Dans ma déclaration de 2013, alors que j’étais Secrétaire général-adjoint de l’Elysée, j’ai précisé que j’étais membre du conseil d’administration de la revue Esprit et qu’à ce titre j’en détenais cinq actions. N’ayant plus participé aux conseils d’administration et aux travaux de cette revue – qui n’a d’ailleurs aucune espèce d’interférence avec mon périmètre ministériel –, je ne l’avais pas rappelé en 2014, mais la Haute Autorité en charge des contrôles des conflits d’intérêts en était pleinement informée.

Et comme chacun l’aura noté, il s’agit d’un mandat bénévole et la revue Esprit n’est pas une entreprise commerciale ou spéculative… mais une revue de débats intellectuels.

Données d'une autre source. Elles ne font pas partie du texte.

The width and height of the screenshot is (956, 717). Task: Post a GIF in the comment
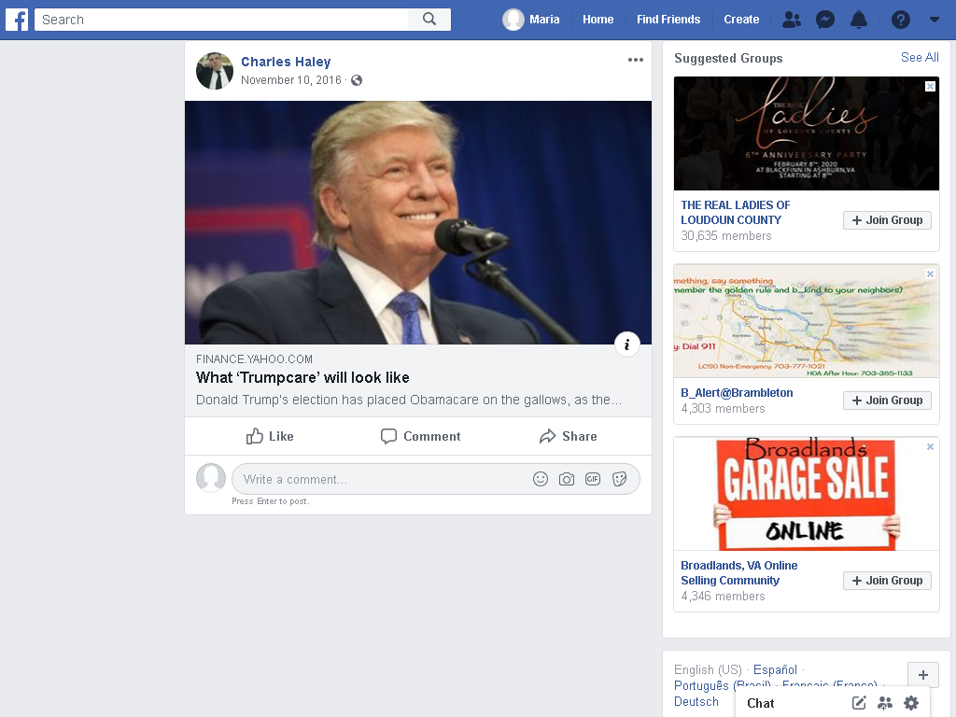coord(593,479)
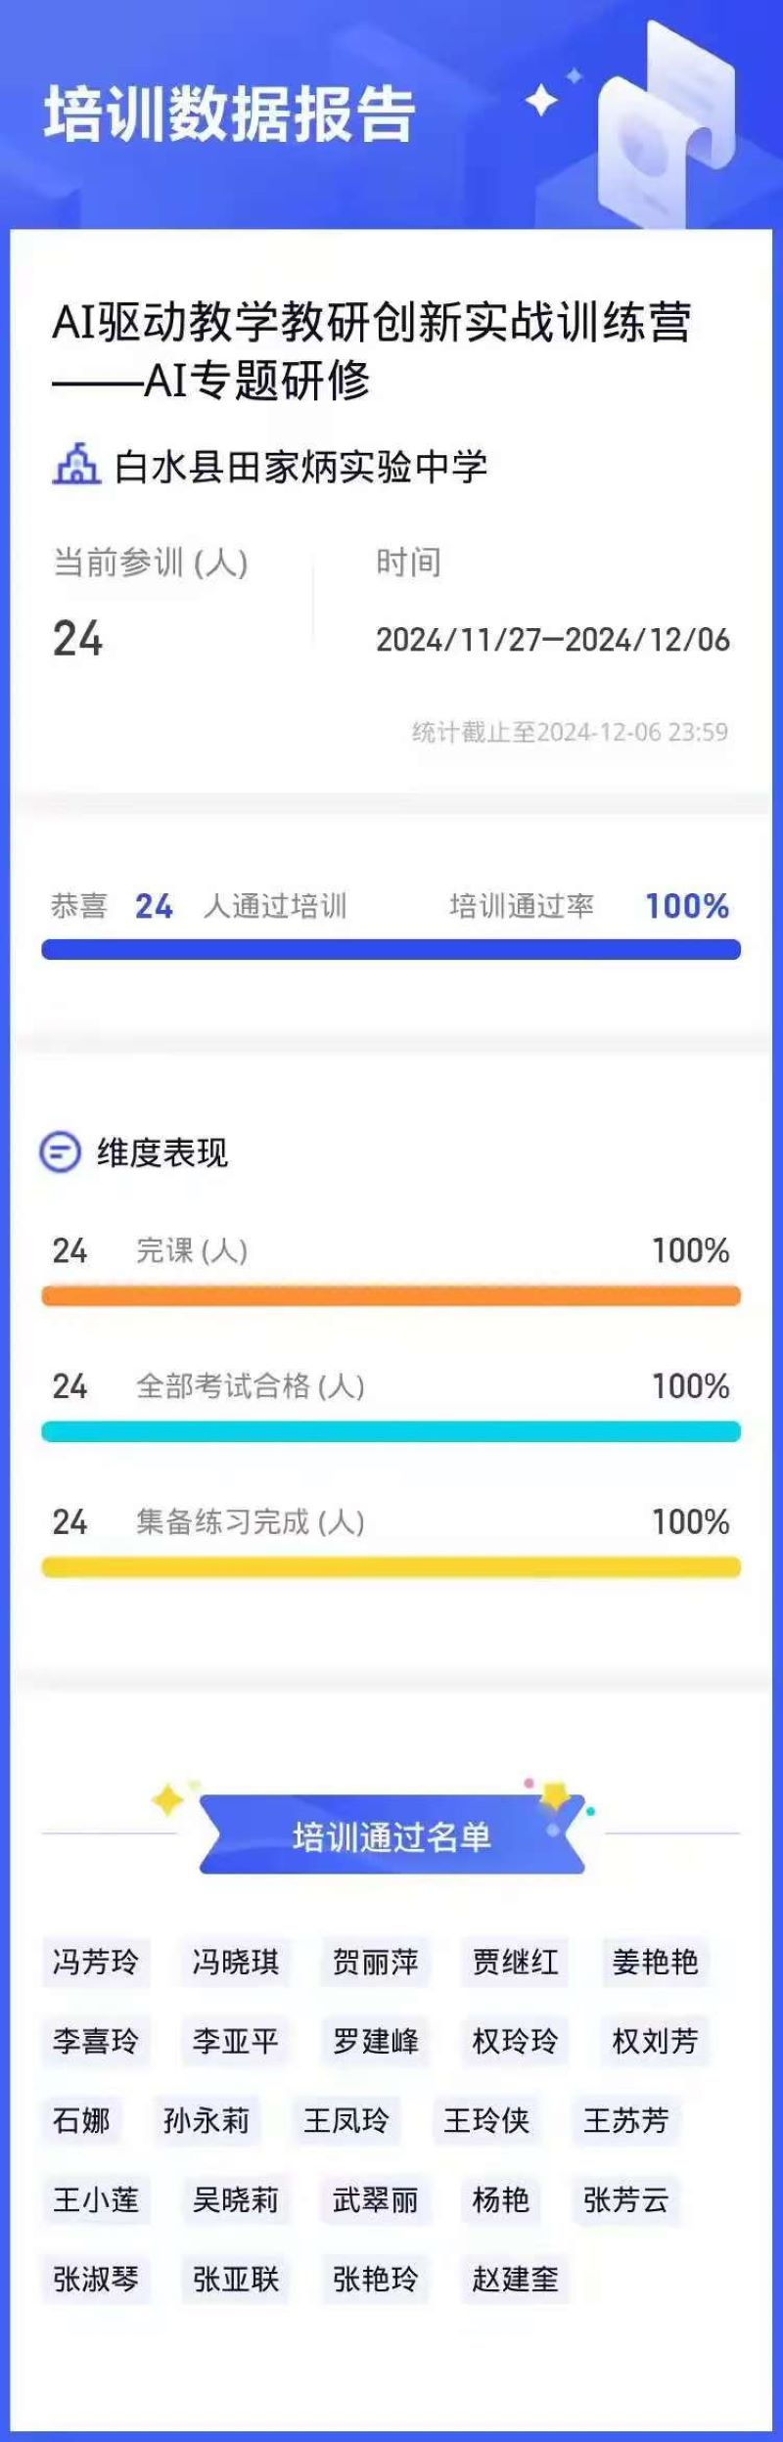Click the school name 白水县田家炳实验中学
The image size is (783, 2442).
coord(300,467)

Voilà les faits. Que tous ceux qui ont pu à mon égard colporter des rumeurs ou tout simplement réclamer plus de transparence s’imposent la même avant de parler.

Sur le terrain idéologique, certains me reprochent d’avoir pu bien gagner ma vie pendant quelques années. Mais qu’ils sachent que je n’ai pas de compte à leur rendre : je suis certes né dans un environnement provincial favorisé, mais pas dans les milieux de la haute finance, de la haute administration ni de la haute politique. J’y suis parvenu par mon travail. Ils pensent qu’avoir été banquier est une lettre écarlate infamante. Qu’ils sachent que ce que j’ai appris durant ces années me sert tous les jours dans ma fonction. Et qu’ils considèrent que j’ai fait le choix de diviser par dix mes revenus en 2012 pour servir mon pays et prendre mes responsabilités. Parce que précisément je ne suis pas réductible à la caricature dans laquelle ils voudraient m’enfermer.

Au lieu de combattre l’image qu’ils se font de moi, celle d’un homme cupide et méprisant, je leur propose de revenir à ce qui fait le seul intérêt de la politique : la construction d’un projet pour nos concitoyens. Le mien est très simple : je me bats pour que chacun, d’où qu’il vienne, réussisse la vie qu’il veut selon ses seuls mérites et talents ; pour que notre société, par des mécanismes de solidarité adaptés au monde d’aujourd’hui, donne à chacun non pas une unique chance, mais une nouvelle chance à chaque moment important de sa vie.

La vie politique peut être le théâtre de désaccords. Je les ai toujours assumés et continuerai à me battre pour mes idées, y compris sur le terrain. Mais la vie politique n’est pas une jungle où tout peut être dit pour salir, où le soupçon remplace la transparence et où les indispensables contre-pouvoirs deviennent un autre pouvoir lui-même intouchable.

Comptez sur moi pour agir en conviction jusqu’au bout et prendre tous les risques mais sans rien céder à la démagogie du moment ni aux médiocrités de tout genre ; sans rien céder non plus sur l’idée que je me fais de la responsabilité d’un citoyen engagé.